Un jour M. de T. apprit de la bouche même d’un duc et pair, qui avait toute la confiance du roi, une nouvelle assez importante pour changer toute la politique de la France ; on n’en pouvait prévoir les conséquences. M. de T…, qui comprenait à demi-mot le but de cette confidence, quitta Versailles en toute hâte et tomba chez M. de P. comme la foudre. M. de P. lisait un pamphlet dans son cabinet, un cabinet où il ne faisait jamais rien. M. de T. raconta bien vite ce qu’on lui avait soufflé tout bas.
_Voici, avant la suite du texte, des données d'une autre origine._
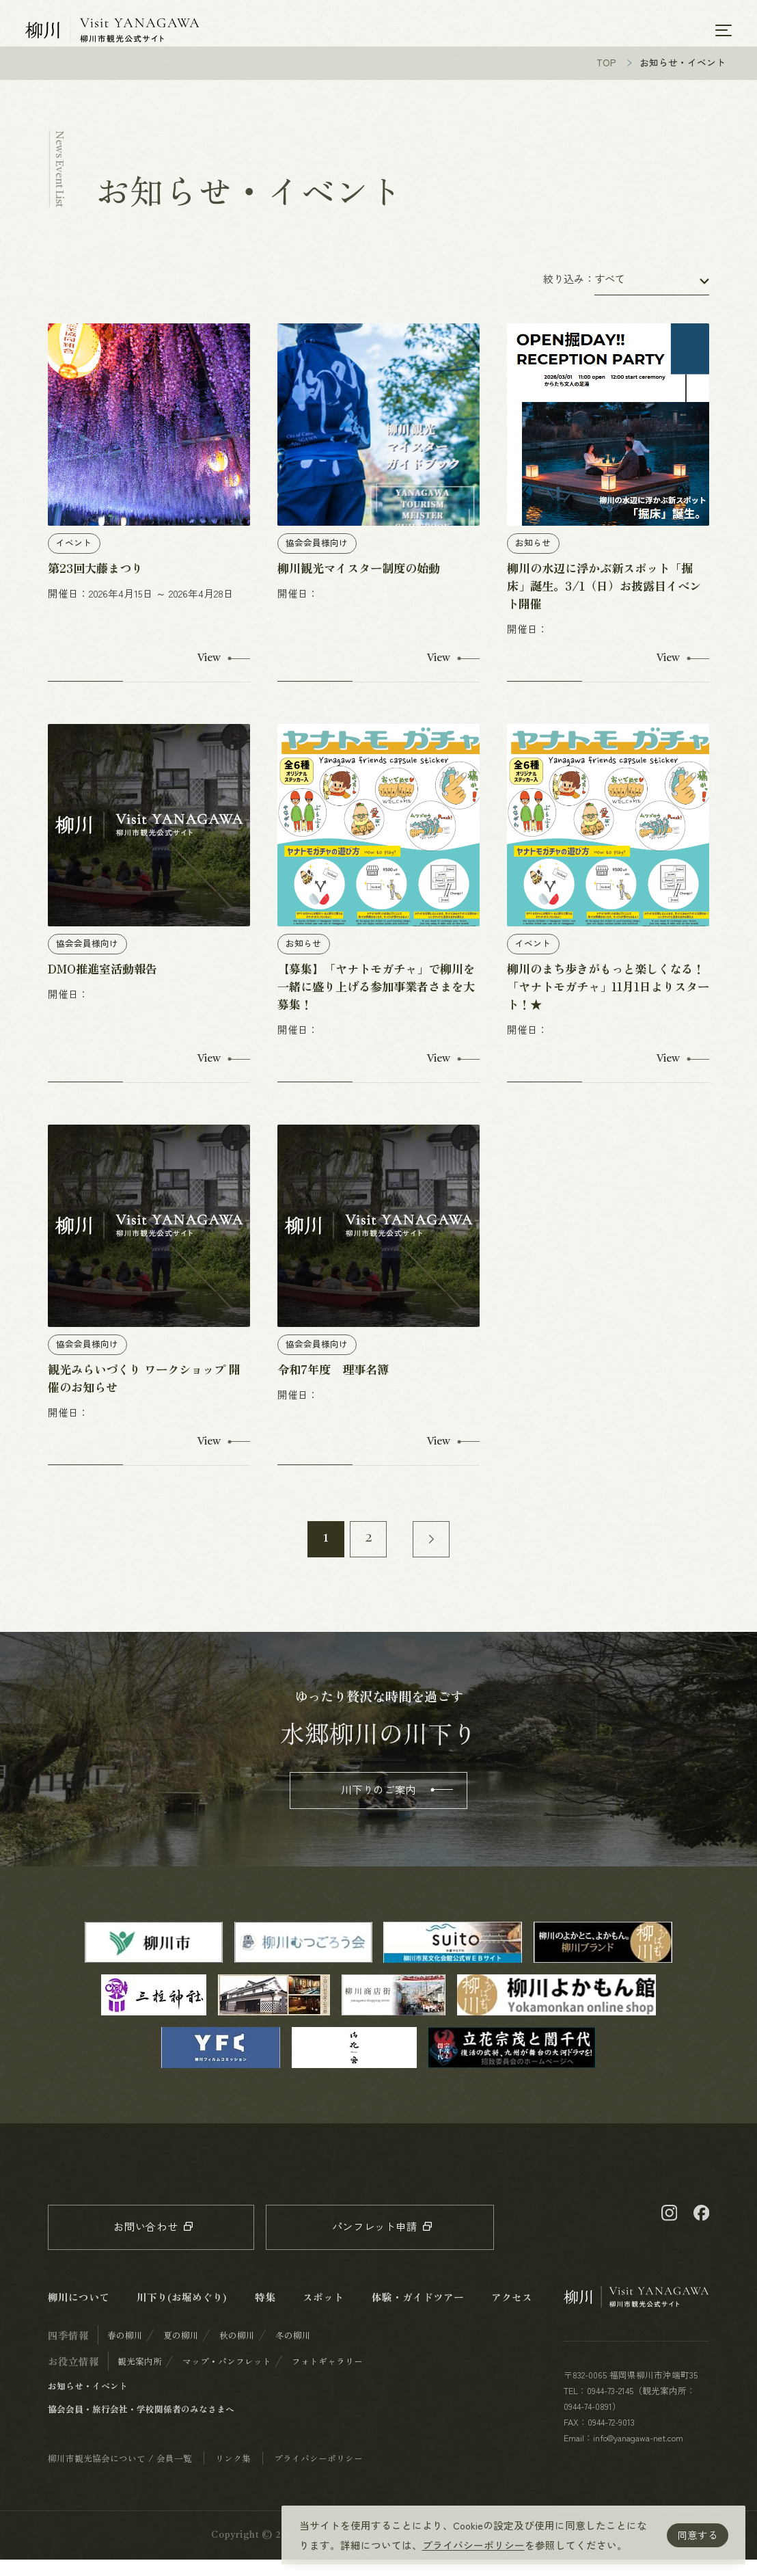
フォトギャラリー (327, 2377)
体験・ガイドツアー (418, 2313)
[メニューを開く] (723, 30)
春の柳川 (125, 2351)
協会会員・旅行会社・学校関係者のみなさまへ (141, 2425)
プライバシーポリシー (473, 2545)
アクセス (511, 2313)
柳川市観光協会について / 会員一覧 (120, 2474)
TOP (606, 78)
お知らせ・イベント (88, 2402)
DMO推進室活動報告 (102, 984)
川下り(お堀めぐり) (182, 2313)
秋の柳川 (237, 2351)
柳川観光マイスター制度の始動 (358, 584)
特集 (265, 2313)
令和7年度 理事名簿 (333, 1385)
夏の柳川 (181, 2351)
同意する (697, 2534)
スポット (323, 2313)
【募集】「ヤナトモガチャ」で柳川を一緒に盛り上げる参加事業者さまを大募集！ (376, 1002)
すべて (609, 294)
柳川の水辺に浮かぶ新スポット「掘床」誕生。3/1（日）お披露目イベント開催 (604, 602)
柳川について (78, 2313)
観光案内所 (140, 2377)
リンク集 (233, 2474)
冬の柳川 (293, 2351)
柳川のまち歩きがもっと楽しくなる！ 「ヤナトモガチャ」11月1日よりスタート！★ (608, 1002)
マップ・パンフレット (226, 2377)
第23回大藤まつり (95, 584)
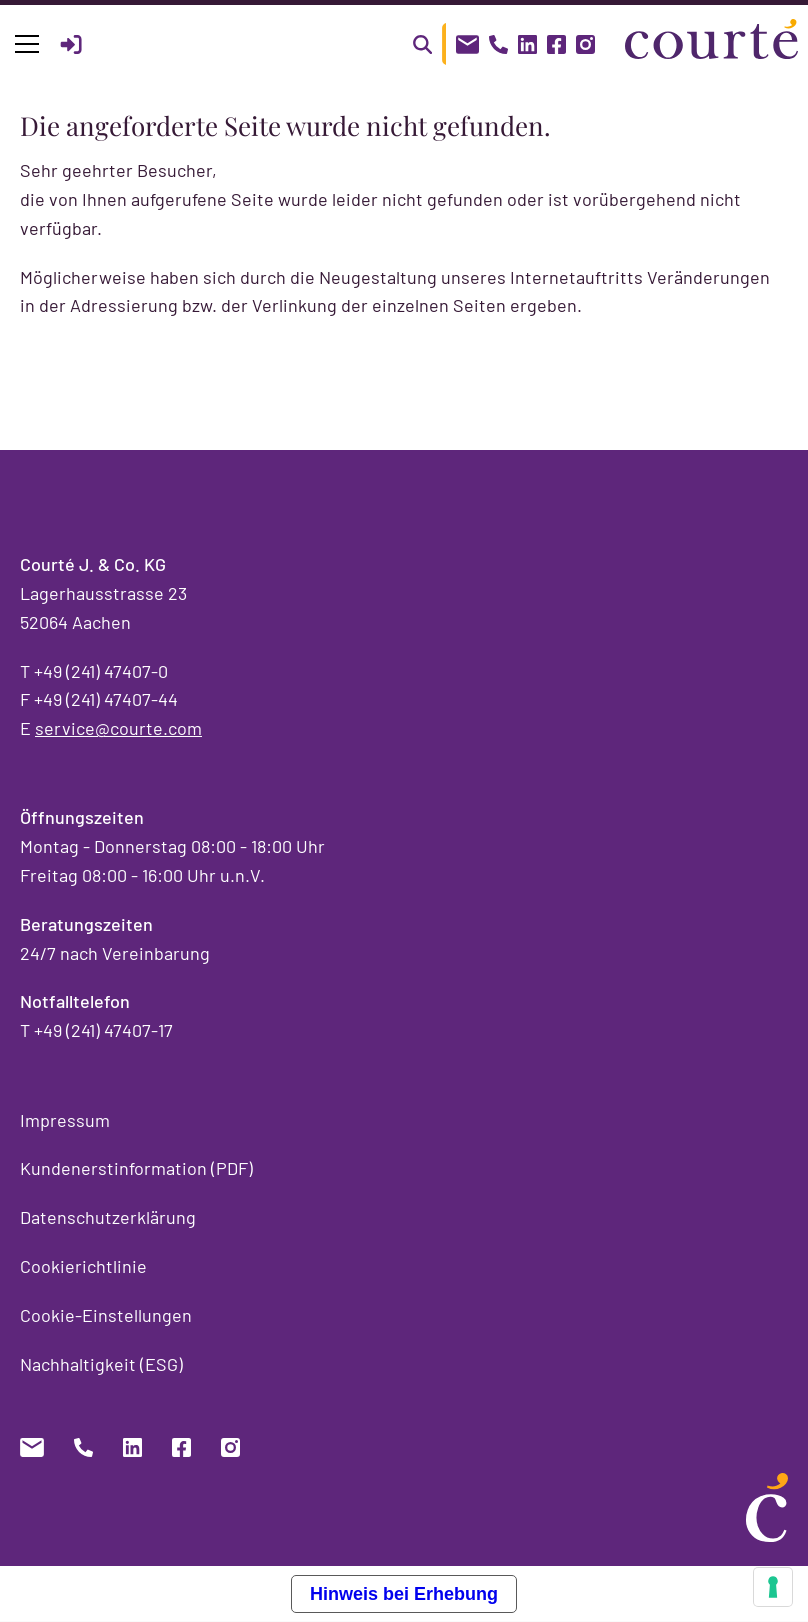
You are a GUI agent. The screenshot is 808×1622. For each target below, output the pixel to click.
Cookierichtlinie (83, 1266)
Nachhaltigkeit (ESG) (101, 1364)
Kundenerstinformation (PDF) (136, 1168)
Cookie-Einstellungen (106, 1315)
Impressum (65, 1120)
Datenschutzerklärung (108, 1217)
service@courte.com (118, 728)
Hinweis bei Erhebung (404, 1594)
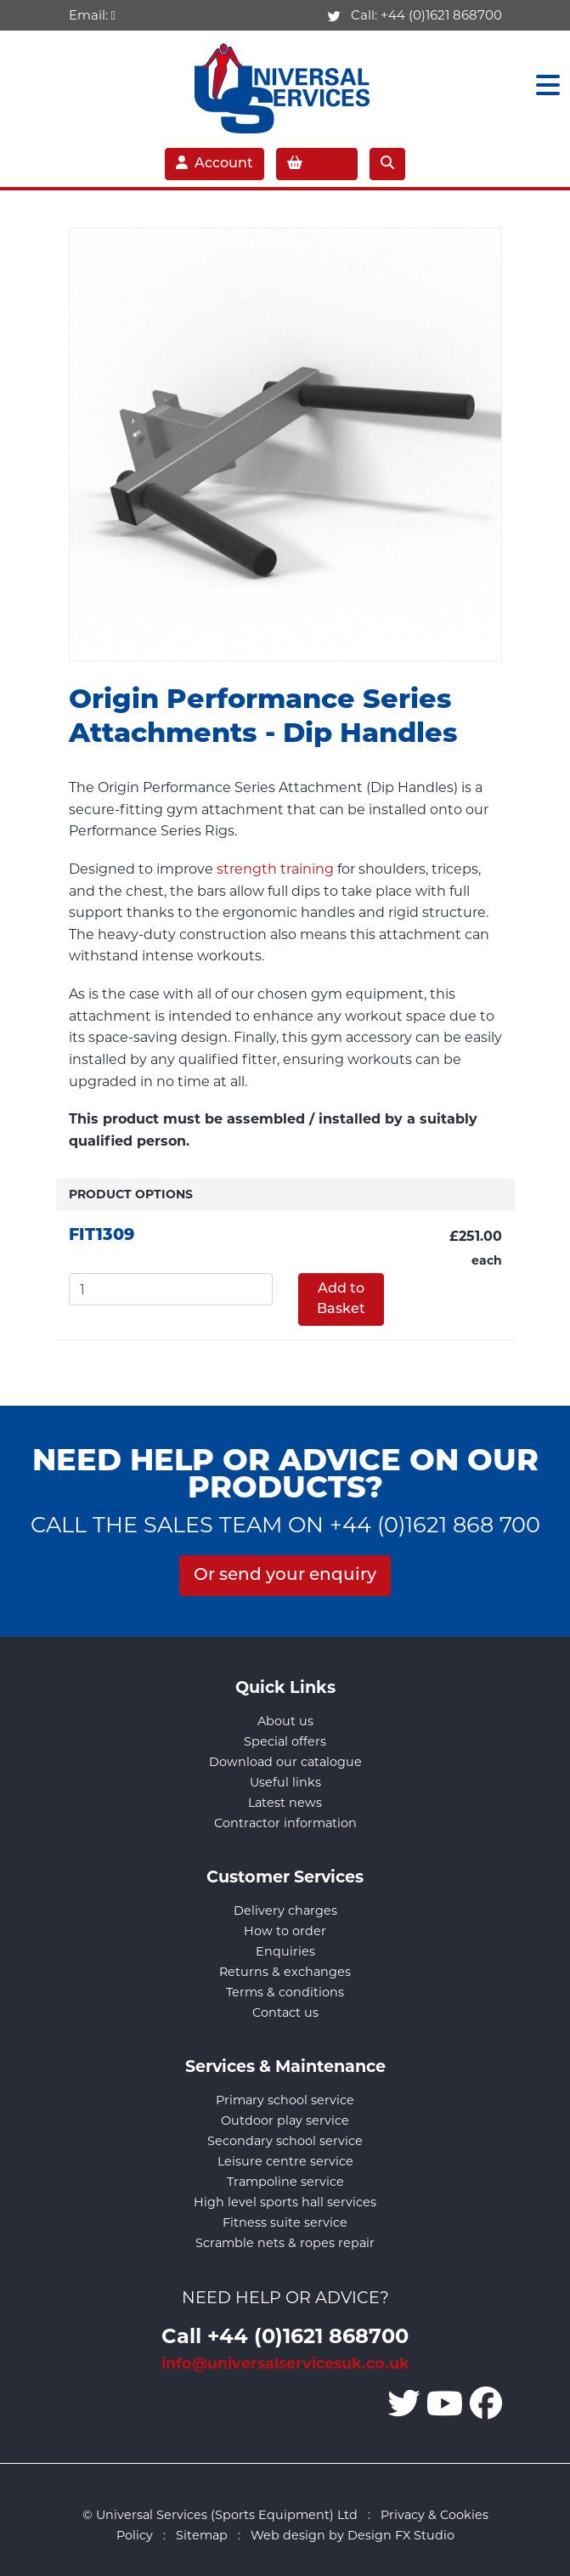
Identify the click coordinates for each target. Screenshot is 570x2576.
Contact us (285, 2012)
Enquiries (285, 1951)
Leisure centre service (285, 2161)
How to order (285, 1931)
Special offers (285, 1741)
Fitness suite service (285, 2222)
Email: (92, 15)
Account (214, 163)
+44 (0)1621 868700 (441, 15)
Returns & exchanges (285, 1971)
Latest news (285, 1802)
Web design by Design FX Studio (352, 2535)
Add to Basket (341, 1299)
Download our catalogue (285, 1761)
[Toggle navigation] (543, 85)
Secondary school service (285, 2141)
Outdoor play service (285, 2120)
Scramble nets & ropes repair (285, 2242)
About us (285, 1721)
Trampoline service (285, 2181)
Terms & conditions (285, 1992)
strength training (275, 869)
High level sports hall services (285, 2202)
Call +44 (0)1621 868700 (285, 2335)
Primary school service (285, 2100)
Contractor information (285, 1823)
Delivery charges (285, 1910)
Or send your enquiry (285, 1575)
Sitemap (202, 2535)
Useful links (285, 1782)
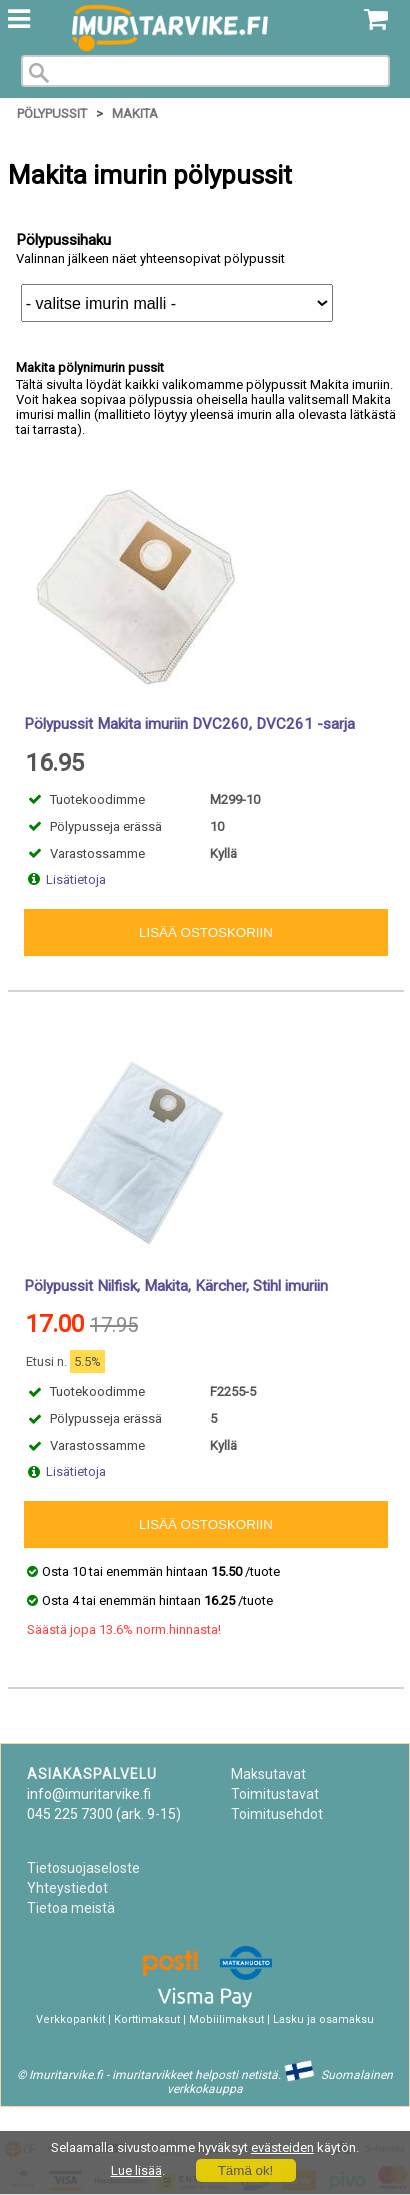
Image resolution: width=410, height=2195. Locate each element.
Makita (135, 113)
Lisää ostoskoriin (206, 932)
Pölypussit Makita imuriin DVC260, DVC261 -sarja (189, 724)
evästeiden (282, 2147)
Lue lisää (136, 2170)
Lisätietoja (76, 879)
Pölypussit (52, 113)
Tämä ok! (246, 2170)
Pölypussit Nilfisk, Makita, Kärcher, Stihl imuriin (176, 1286)
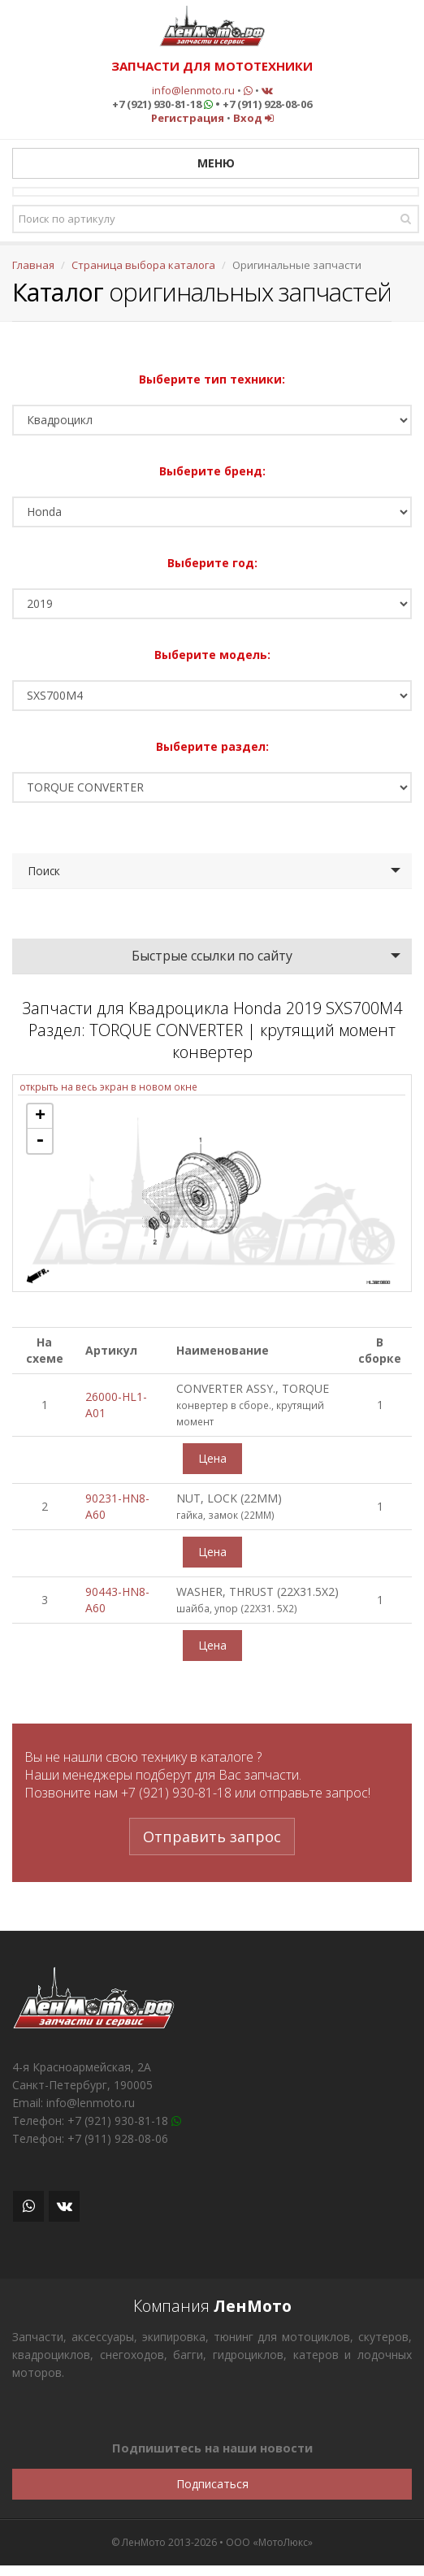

— Mon carrosse est à la porte, ajouta-t-il ; dans deux heures la cour sera dans une confusion extrême ; courez.

— Nous aurons tout le temps de causer de cette affaire après souper ; va faire dételer tes pauvres chevaux que tu as failli crever, et repose-toi. Demain on verra.

Le lendemain M. de P. fut revêtu d’une charge plus importante qu’aucune de celles qu’il avait jamais occupées.

M. de P. se servait quelquefois de M. de T. comme de secrétaire, M. de T. ayant gagné sa confiance par la dextérité de son esprit ; M. de P. lui reprochait seulement de céder trop promptement aux impressions de son cœur ou de son jugement.

— Mais mon oncle, lui disait alors M. de T., le premier mouvement est comme une voix intérieure qui crie la vérité ; c’est une flamme qui éclaire.

— Ce sont là des phrases bonnes à mettre en vers, lui répondait le duc de. P. ; mais en simple prose je t’engage à te méfier du premier mouvement, non point tant parce qu’il est quelquefois bon que parce qu’il engage.

Après une bourrasque de cour devant laquelle le ministère succomba, au moment où chacun croyait M. de P.